It’s probably humanly impossible to not like a book with fluffy clouds and a little squirrel holding nuts on the cover. So far, I believe this to be 100% true.

 

‘Unclaimed Baggage’, while having nothing to do with now-endangered and very cute red squirrels, is just as adorable a book on the inside as it is on the outside, and if it’s that cover that draws you in (like it did me), so be it). It’s the goods inside though that will make you stay a while.

 

The title of the book is the name of the store that brings three new and unlikely friends together in small town Alabama. Doris has been working at Unclaimed Baggage for a while, and takes great pride in her work, unpacking suitcases that have lost their owners somewhere along the way on their journeys around the world, left at airports, unclaimed, unnamed. The contents of the bags are then sold in this unique store, which gets customers from all over the place, and even has an Instagram feed.

(Given entries)

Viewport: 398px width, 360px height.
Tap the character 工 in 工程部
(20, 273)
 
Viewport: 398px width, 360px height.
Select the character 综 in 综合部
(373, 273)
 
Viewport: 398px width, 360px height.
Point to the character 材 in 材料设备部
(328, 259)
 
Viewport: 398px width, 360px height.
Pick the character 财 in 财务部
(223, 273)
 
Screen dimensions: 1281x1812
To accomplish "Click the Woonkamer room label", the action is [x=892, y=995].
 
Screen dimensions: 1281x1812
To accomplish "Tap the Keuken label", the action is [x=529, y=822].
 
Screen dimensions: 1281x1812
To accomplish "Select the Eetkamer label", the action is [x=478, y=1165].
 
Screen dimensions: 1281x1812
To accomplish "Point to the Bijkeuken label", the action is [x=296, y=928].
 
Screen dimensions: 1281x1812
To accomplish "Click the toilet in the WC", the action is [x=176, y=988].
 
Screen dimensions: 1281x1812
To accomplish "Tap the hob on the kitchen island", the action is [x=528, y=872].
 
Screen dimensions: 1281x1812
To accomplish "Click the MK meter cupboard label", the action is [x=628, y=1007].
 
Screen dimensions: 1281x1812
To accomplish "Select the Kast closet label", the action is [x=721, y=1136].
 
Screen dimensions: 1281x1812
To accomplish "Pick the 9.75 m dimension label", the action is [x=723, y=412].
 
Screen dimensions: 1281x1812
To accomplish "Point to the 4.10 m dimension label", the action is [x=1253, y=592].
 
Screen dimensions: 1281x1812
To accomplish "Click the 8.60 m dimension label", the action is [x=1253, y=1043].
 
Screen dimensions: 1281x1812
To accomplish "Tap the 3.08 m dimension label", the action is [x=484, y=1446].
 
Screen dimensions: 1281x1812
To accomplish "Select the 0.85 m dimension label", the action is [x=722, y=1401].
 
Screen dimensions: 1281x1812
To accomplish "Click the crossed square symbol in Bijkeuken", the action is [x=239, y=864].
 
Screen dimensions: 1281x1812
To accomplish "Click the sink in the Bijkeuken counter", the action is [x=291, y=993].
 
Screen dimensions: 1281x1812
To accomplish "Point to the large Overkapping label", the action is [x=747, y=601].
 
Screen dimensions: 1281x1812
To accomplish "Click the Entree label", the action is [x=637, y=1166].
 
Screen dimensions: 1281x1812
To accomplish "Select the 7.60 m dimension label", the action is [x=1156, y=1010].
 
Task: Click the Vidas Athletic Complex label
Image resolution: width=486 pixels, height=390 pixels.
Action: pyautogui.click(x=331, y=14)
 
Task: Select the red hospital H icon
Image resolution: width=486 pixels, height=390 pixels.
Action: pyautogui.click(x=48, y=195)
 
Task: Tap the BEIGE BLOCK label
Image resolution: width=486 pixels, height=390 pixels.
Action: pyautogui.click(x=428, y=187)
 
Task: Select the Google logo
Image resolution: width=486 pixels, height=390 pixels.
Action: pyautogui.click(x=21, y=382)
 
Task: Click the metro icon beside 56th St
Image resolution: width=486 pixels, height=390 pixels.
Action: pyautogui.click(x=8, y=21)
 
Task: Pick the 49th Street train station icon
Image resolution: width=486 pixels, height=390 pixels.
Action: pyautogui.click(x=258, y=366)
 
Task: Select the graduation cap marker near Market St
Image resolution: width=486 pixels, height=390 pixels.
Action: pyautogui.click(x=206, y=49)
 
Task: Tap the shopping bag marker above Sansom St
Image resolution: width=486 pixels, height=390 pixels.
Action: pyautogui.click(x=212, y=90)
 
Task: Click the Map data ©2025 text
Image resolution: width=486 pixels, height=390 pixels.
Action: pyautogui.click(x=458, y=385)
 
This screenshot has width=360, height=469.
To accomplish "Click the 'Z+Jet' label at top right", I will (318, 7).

(Brief) Write out the passage of the book review above from "It’s probably humanly" to "be 100% true.", word for word.

(Exercise response)
It’s probably humanly impossible to not like a book with fluffy clouds and a little squirrel holding nuts on the cover. So far, I believe this to be 100% true.